Фредерик, не понимавший, вероятно, в чем дело, отвечал невпопад, Юссонэ схватил со стола несколько сигар, сказал: «Прощай, дружище», и скрылся.
Фредерик потребовал счет. Счет был длинный, а пока гарсон с салфеткой подмышкой ожидал уплаты, подошел второй - бледный субъект, похожий на Мартинона, и сказал:
— Прошу прощения, забыли внести в счет фиакр.
— Какой фиакр?
— Тот, что отвозил барина с собачками.
И лицо гарсона вытянулось, как будто ему жаль было бедного молодого человека. Фредерику захотелось дать ему пощечину. Он подарил ему на водку двадцать пять франков сдачи, которую ему возвращали.

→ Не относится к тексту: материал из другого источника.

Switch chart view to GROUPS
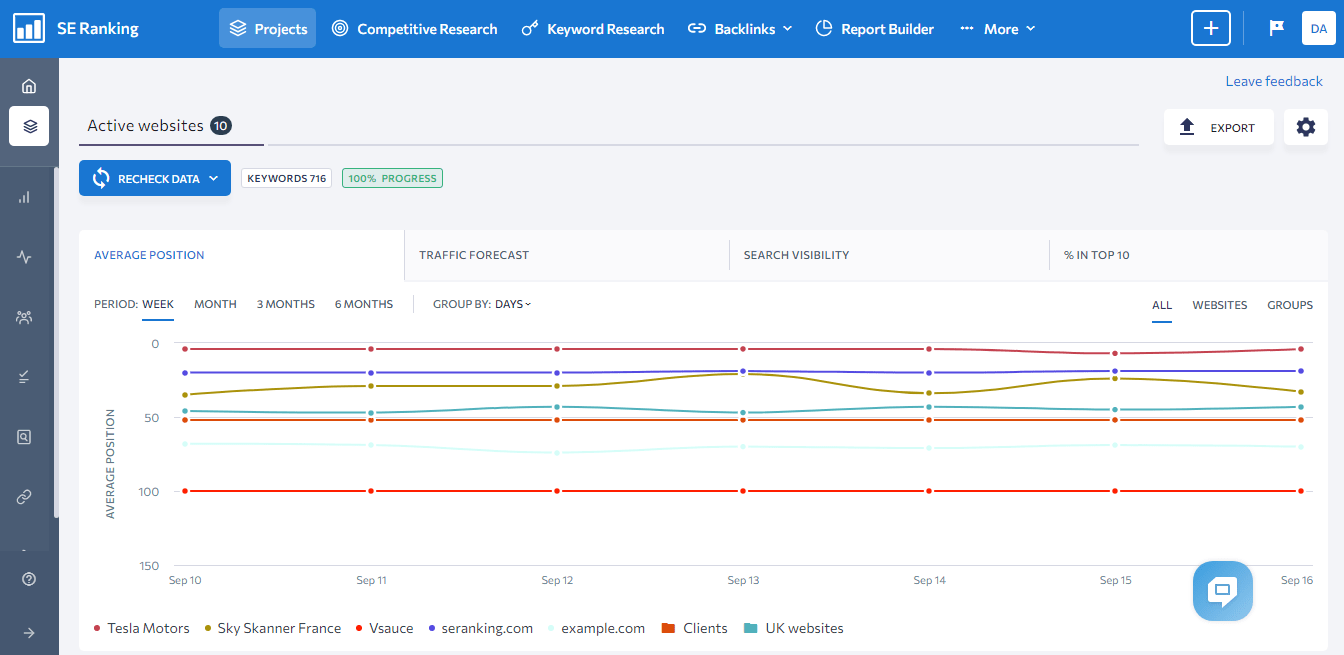Viewport: 1344px width, 655px height. pyautogui.click(x=1289, y=305)
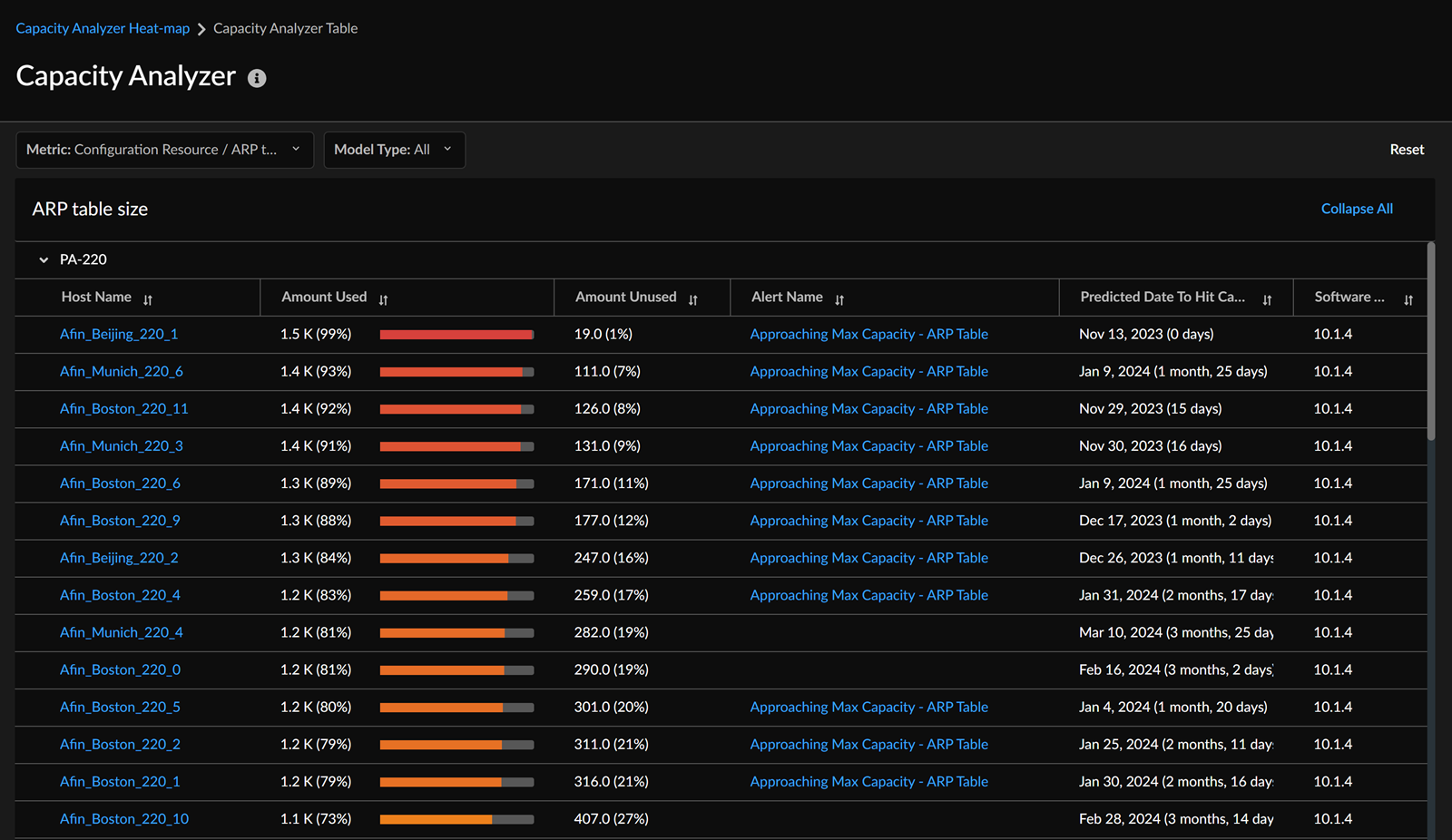Viewport: 1452px width, 840px height.
Task: Open host Afin_Beijing_220_1
Action: click(119, 334)
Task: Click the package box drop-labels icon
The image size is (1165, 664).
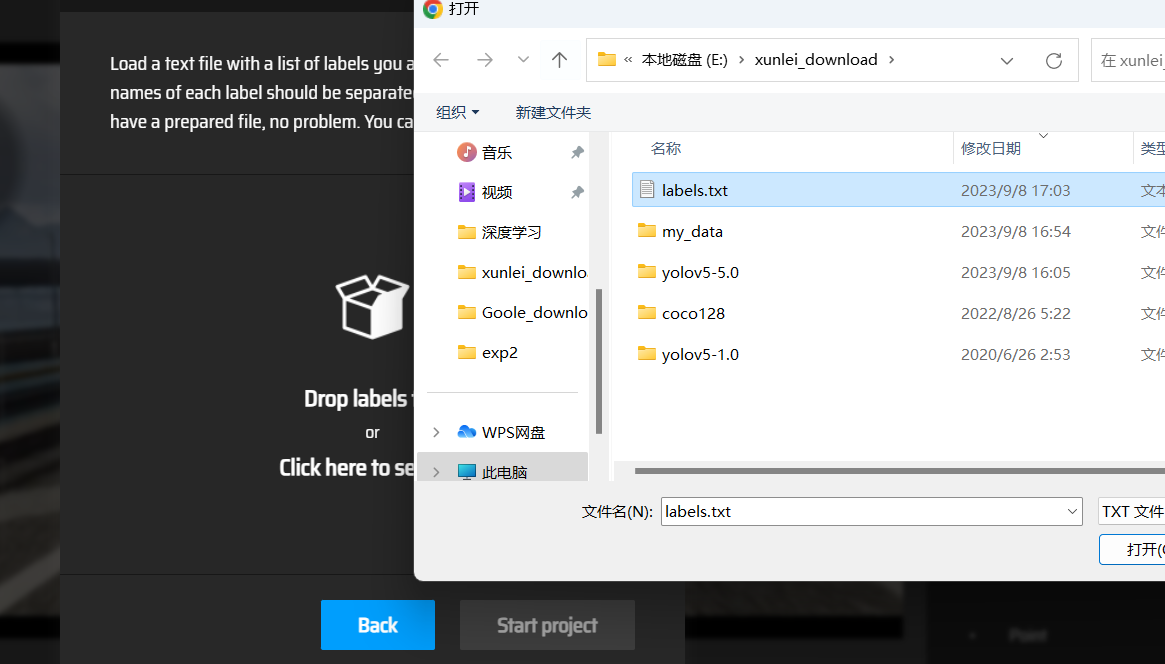Action: point(372,306)
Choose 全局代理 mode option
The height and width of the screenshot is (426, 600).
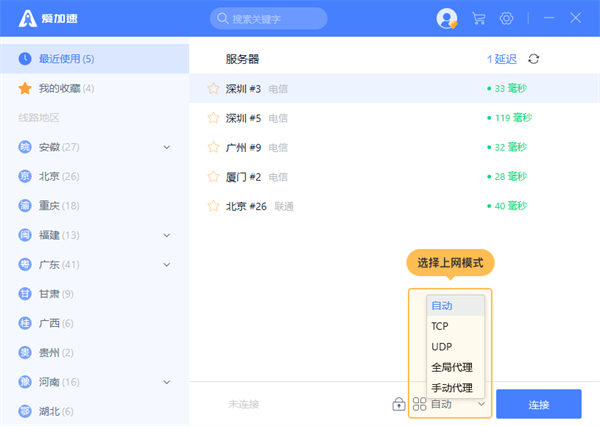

— Благодарю, ваша светлость! - сказал человек с салфеткой, низко кланяясь.
Весь следующий день Фредерик предавался своему гневу и мыслям о своем унижении. Он упрекал себя, что не дал пощечины Сизи. А с Капитаншей он клялся больше не встречаться; в других столь же красивых женщинах не будет недостатка; а так как для того, чтобы обладать ими, нужны деньги, он продаст свою ферму, будет играть на бирже, разбогатеет, своею роскошью сразит Капитаншу, да и весь свет. Когда настал вечер, его удивило, что он не думал о г-же Арну.

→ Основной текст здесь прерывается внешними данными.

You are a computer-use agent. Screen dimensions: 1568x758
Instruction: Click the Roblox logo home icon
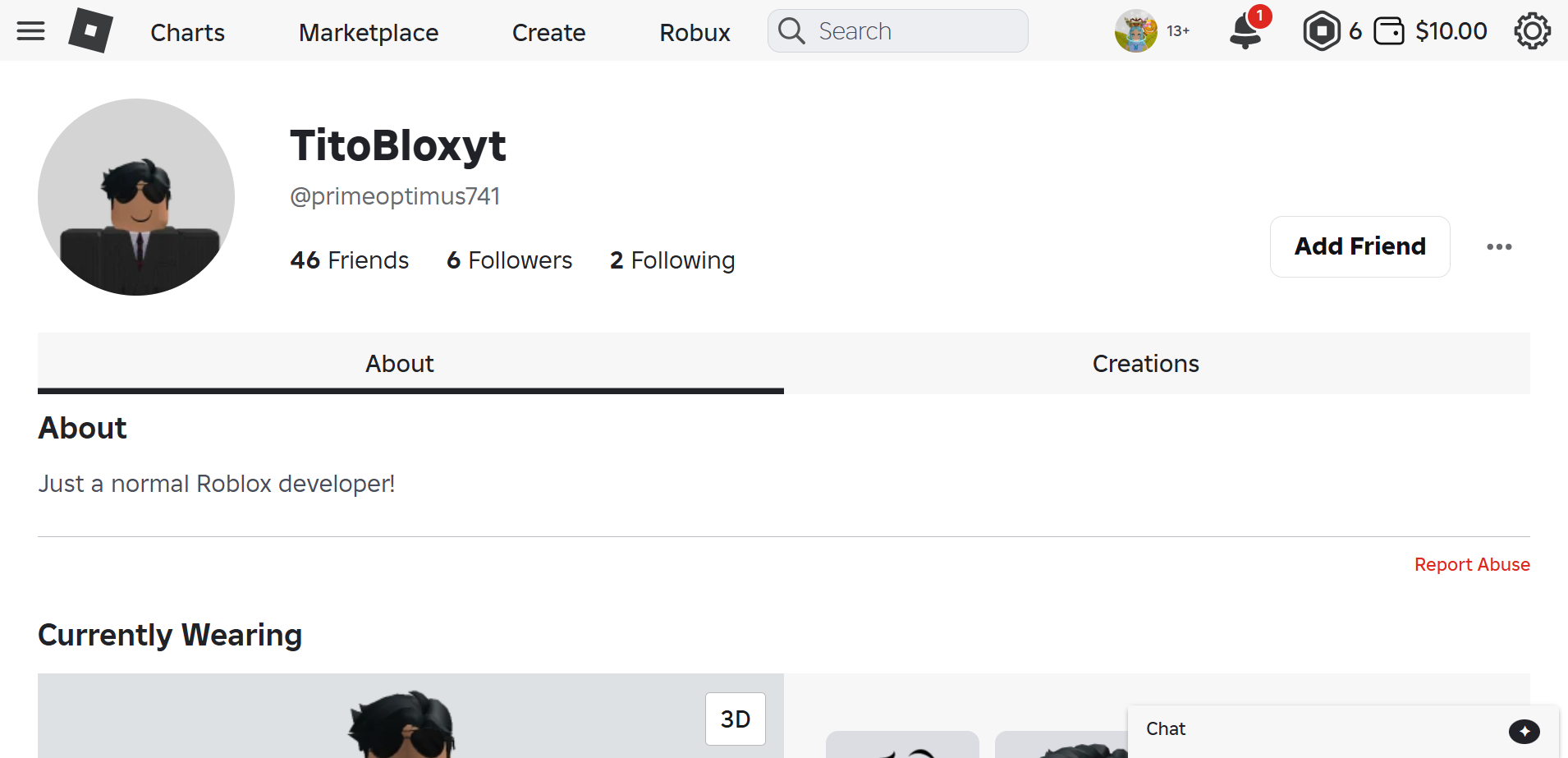click(x=90, y=31)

«Тем лучше! Что в этом толку?»
На третий день, уже в восемь часов, его посетил Пеллерен. Он начал с похвал обстановке, с любезностей. Потом вдруг спросил:
— Вы были в воскресенье на скачках?
— Увы, да!
Тогда художник начал возмущаться английскими лошадьми, восхвалять лошадей Жерико, коней Парфенона.
— С вами была Розанетта?
И он ловко начал расхваливать ее.
Холодность Фредерика его смутила. Он не знал, как заговорить о портрете.

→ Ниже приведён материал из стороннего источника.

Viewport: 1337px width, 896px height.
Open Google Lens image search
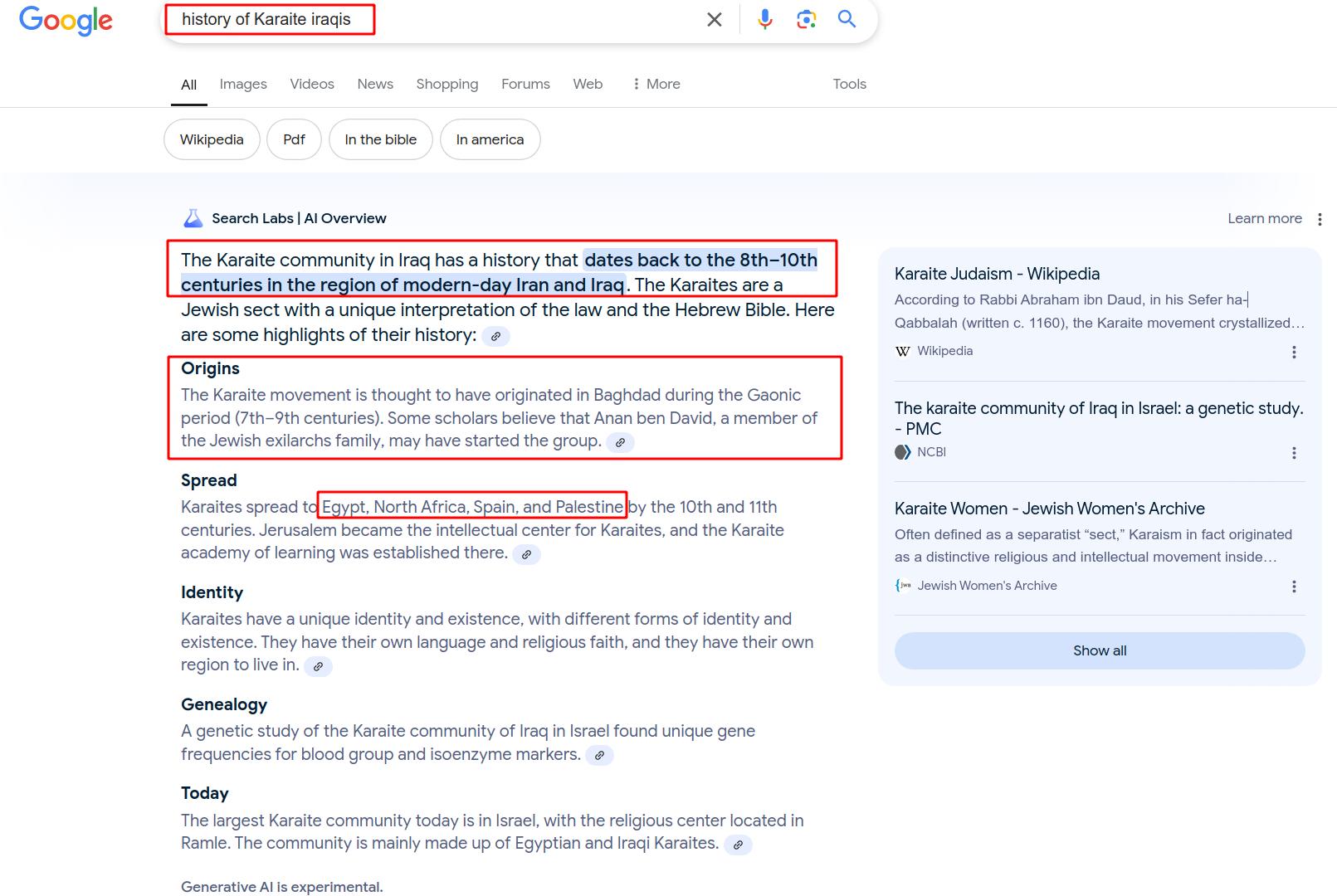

Его первоначальное намерение было написать портрет в духе Тициана. Но мало-помалу его соблазнил богатый колорит модели, и он стал работать со всею искренностью, накладывая слой за слоем, нагромождая пятна света. Сперва Розанетта была в восторге; ее свидания с Дельмаром прервали эти сеансы и дали Пеллерену полный досуг восхищаться самим собой. Затем, когда восхищение улеглось, он спросил себя, достаточно ли величия в его картине. Он сходил посмотреть на картины Тициана, понял разницу, признал свое заблуждение и стал отделывать контуры; потом он пытался, ослабив их, слить, сблизить тона головы и фон картины, и лицо стало отчетливее, тени внушительнее, во всем появилась большая твердость. Наконец Капитанша снова пришла. Она даже позволила себе делать замечания. Художник, разумеется, стоял на своем. Он приходил в бешенство от ее глупости, но потом сказал себе, что она, быть может, и права. Тогда началась эра сомнений, судорог мысли, которые вызывают спазму в желудке, бессонницу, лихорадку, отвращение к самому себе; у него хватило мужества подправить картину, но делал он это неохотно, чувствуя, что работа его неудачна.
Жаловался он только на то, что картину отказались принять на выставку, затем упрекнул Фредерика в том, что он не зашел взглянуть на портрет Капитанши.
— Какое мне дело до Капитанши?
Эти слова придали смелости Пеллерену.
— Представьте, теперь этой дуре портрет больше не нужен!
Он не сказал, что потребовал с нее тысячу экю. А Капитанша не заботилась о том, кто заплатит, и, предпочитая получить от Арну вещи более необходимые, даже ничего не говорила ему о портрете.
— А что же Арну? - спросил Фредерик.
Она уже направляла к нему Пеллерена. Бывшему торговцу картинами портрет оказался ни к чему.
— Он утверждает, что эта вещь принадлежит Розанетте.
— Действительно, это ее вещь.
— Как! А она прислала меня к вам, - ответил Пеллерен.